One attitude to issues of European identity on display was to dismiss it in favour of a pragmatic evolutionary approach, derived from the ‘functionalism’ of the original designers of European institutions, like Jean Monnet and Robert Schuman. This ‘functionalism’ is also known as ‘institutionalisation’ and refers to the idea that European integration proceeds through economic, technical and administrative contribution, which creates its own momentum for greater integrationism, without any reference to a politics of European federalism.

There are at least two problems here: Monnet et al were certainly influenced by an ideal of Europe’s identity; the ‘institutionalist’ argument has an undemocratic aspect to it, deals done by political and administrative elites to create institutions with an interest in expansion on the basis of apparently limited agreements.

The argument was presented in the context of criticism of communitarianism and communalism as implicitly authoritarian, demanding a public domination of private life with regard to language, identities, symbolism etc. This was backed up with an overfamiliar strategy of decontextualised quotations from Rousseau, to make him seem as totalitarian as possible. This was accompanied by the usual tiresome jibe at contract theory, that no one remembers signing the contract. It’s clear enough that contract theory can be explained through tacit agreement with the laws and institutions of a country. Anyway, apart from being cliched and decontextualised, and really rather cheap, this kind of account of Rousseau is not really adding a lot to discussions of European identity.
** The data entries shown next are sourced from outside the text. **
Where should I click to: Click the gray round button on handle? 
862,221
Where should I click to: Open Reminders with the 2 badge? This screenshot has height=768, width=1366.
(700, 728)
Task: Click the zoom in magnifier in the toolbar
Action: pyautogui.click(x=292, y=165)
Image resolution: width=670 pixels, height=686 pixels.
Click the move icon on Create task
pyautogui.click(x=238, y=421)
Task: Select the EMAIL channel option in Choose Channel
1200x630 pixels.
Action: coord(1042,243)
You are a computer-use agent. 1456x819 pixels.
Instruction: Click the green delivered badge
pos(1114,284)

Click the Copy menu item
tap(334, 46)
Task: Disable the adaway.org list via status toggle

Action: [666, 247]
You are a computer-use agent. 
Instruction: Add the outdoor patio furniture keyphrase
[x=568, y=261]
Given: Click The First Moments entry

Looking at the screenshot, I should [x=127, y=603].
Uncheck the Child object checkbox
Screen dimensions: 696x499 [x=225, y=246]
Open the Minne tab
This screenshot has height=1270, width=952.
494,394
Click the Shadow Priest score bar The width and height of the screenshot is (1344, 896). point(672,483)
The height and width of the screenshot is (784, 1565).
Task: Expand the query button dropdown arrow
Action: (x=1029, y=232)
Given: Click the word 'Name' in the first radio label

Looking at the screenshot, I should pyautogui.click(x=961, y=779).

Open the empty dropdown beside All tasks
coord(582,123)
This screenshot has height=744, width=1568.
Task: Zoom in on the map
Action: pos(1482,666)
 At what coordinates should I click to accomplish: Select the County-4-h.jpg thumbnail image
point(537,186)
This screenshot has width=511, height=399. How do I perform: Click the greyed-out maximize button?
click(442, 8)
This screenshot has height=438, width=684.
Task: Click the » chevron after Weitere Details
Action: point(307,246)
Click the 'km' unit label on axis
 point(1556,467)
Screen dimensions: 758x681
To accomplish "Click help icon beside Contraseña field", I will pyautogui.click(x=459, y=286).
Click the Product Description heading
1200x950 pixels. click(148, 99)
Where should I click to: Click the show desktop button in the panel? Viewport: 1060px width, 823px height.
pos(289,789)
What that presentation suggested was a strong contrast between formal depersonalised forma social associations and associations of strong unity around language, identity and shared emotion, accompanied by the suggestion that only the former forms of association is relevant to Europe’s emergent polity. One problem with this line of analysis, is that it does not match reality. There are ideas of European identity around, even among those who oppose political integration, and they precede the emergence of the European Union by some distance.

It is not possible to make such a distinction between two forms of association. Both forms of association are present in all associations, and there are no associations at any level which lack both sides. Roughly speaking associations are more densely integrated by lines of connection between individuals at the local level, but these forms of connection are present at the higher levels, up to the global community defined by shared interests and passions of all humans.